■ **Task objective**
Copy the text of the following material verbatim, line for line, and omit the pictures from your output.
* * * * *
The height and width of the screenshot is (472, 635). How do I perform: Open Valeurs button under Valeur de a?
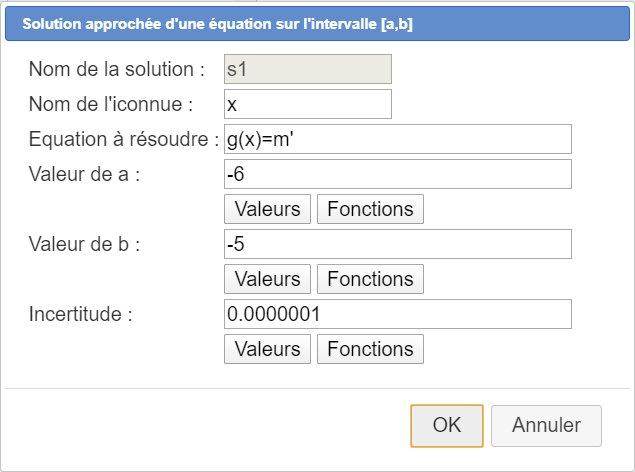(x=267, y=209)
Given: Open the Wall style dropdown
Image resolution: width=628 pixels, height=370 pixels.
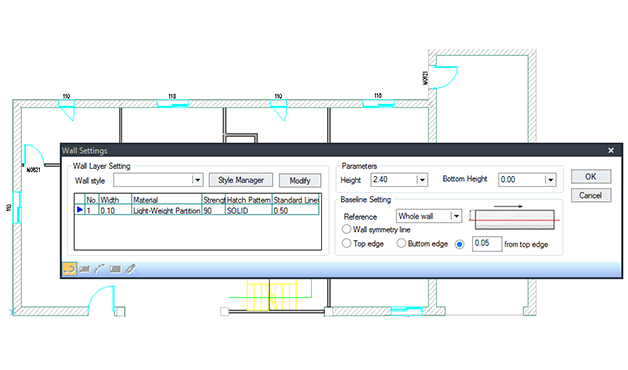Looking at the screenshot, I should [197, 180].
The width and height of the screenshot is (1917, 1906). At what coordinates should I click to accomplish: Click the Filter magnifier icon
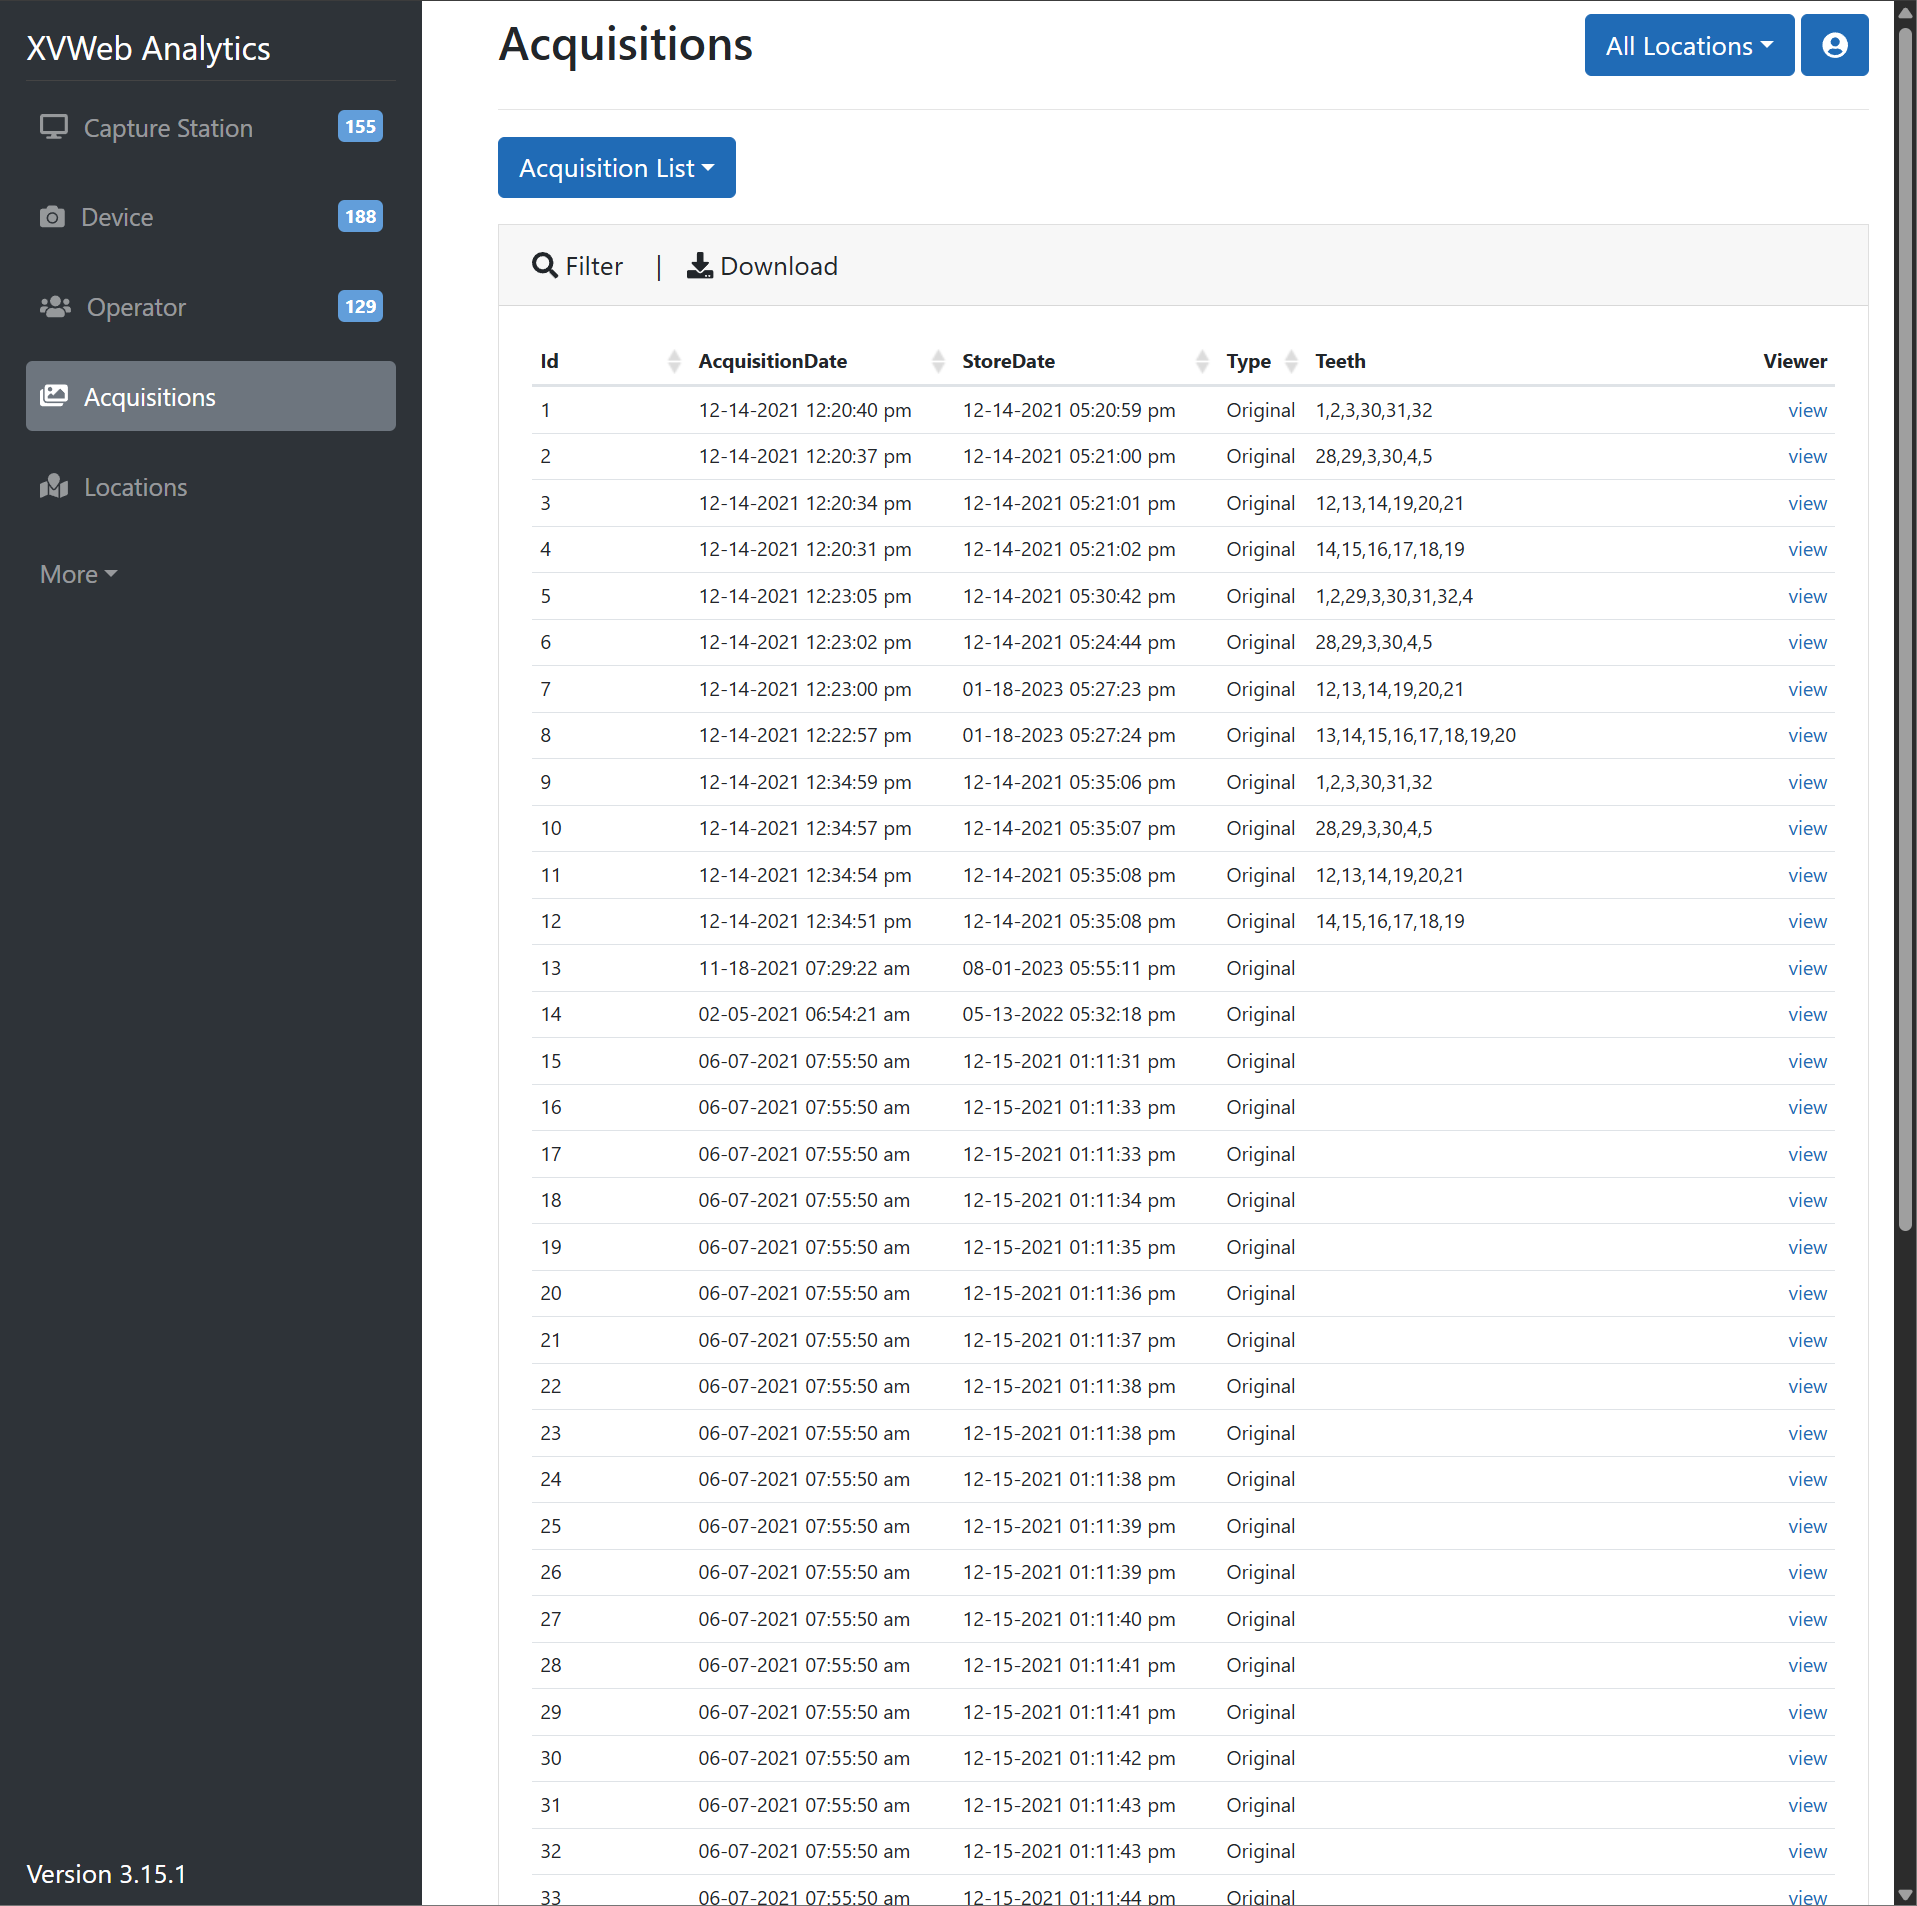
* * * * *
■ **Response to the task**
The height and width of the screenshot is (472, 635). How do I perform: Open Valeurs button under Valeur de a?
(x=267, y=209)
Given: Open the Wall style dropdown
Image resolution: width=628 pixels, height=370 pixels.
Looking at the screenshot, I should [197, 180].
The width and height of the screenshot is (1917, 1906). At what coordinates should I click to accomplish: Click the Filter magnifier icon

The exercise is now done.